Direction 1:
List each section of the bill that the passage on the nuclear liability bill mentions by number, naming each section once.

● ● ● ● ● ● ●

Section 8 provides that the operator must take an insurance of Rs 500 crore covering his liability. The lacuna lies in proviso to Subsection (2) of Section 4 which states that, when nuclear damage is caused by more than one operator the total liability of both the operators shall not exceed Rs 500 crore.

Similarly, Section 5 (l)(i) states that an operator shall not be liable for any nuclear damage where such damage is caused by a nuclear incident directly due to (i) a grave natural disaster of an exceptional character.

The lacuna here is that the said clause (i) of 5(i) is ambiguous which may enable an operator to take this ground to escape a liability.

Other unacceptable exceptions to liability include section 5(ii) which states that the operator shall not be liable for on site nuclear damage caused to the nuclear installation under construction or to any property in the nuclear site or damage caused to any means of transport.

Precisely at what stage of the plants life the liability would the Bill become operational has not been made explicit. Would it be applicable for incidents that occur during the construction, storage and transportation stages?

Section 18 of the bill specifies a period of 10 years for extinction of the right to claim. Although international conventions also provide for a 10 year limitation, whether 10 years is practical in the Indian context where legal process move at glacial pace is rightly being challenged.

Though an increase from 10 to 20 years would be a step in the right direction the constraint would be whether the anticipated insurance mechanism too can be extended beyond 10 years.

Liability of the Central government

Section 7 of the bill states that the Central government shall be liable to pay only in the following circumstances -- where the liability exceeds the amount of liability of an operator specified under sub-Section (ii)(6), to the extent such liability exceeds such liability of the operator, occurring in a nuclear installation owned by it occurring in account of causes specified in clause (i) and (ii) of sub-section one.

This clause creates a distinction between the operator and the government when both are the same in the Indian context.

Another ambiguity is whether no liability arises on a Public Sector operator and whether the Public Sector operator does not even have to opt for insurance cover as the government is liable for nuclear installations it owns.

Section 5 states that the operator is not liable for nuclear damage caused by armed conflict, hostility, civil war and terrorism. If the state is not capable of underwriting the physical security of a nuclear plant in the event of external threats, the question arises as to whether the state should own and operate nuclear plants in the first place?

Supplier Liability

Section 17 of the bill provides the operator of a nuclear installation the right of resource when the right is expressly provided for in a contract in writing or when the incident has resulted from the wilful act or gross negligence on the part of the supplier or due to the commission or omission of a person.

It is not clear whether the Atomic Energy Regulatory Board would review foreign supplier designs or it will only review domestic designs? Again it is not clear whether foreign suppliers will permit the AERB to review its designs and even if they do, whether the AERB would have the necessary competence to carry out such a review.

● ● ● ● ● ● ●

Direction 2:
Convert the part of the listing below that starts with the line containing "Viewport: 1000px width, 1778px height." and runs through the line containing "will (228, 66)." into a two-column CSV with the columns entry and answer. Each row should hold one item's text and its answer, each in a quoted field with line breaks turned into spaces.

The records:

● ● ● ● ● ● ●

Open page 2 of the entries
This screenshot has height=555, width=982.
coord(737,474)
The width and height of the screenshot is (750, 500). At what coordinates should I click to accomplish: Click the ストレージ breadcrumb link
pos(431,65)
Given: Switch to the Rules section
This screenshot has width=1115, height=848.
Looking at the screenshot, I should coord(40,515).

● ● ● ● ● ● ●

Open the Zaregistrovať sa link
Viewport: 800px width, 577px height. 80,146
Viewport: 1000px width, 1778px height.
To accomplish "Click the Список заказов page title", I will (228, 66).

● ● ● ● ● ● ●

Worked answer 1:
Section 8, Section 4, Section 5, Section 18, Section 7, Section 17

Worked answer 2:
entry,answer
"Viewport: 1000px width, 1778px height. To accomplish ""Click the Список заказов page title"",","I will (228, 66)."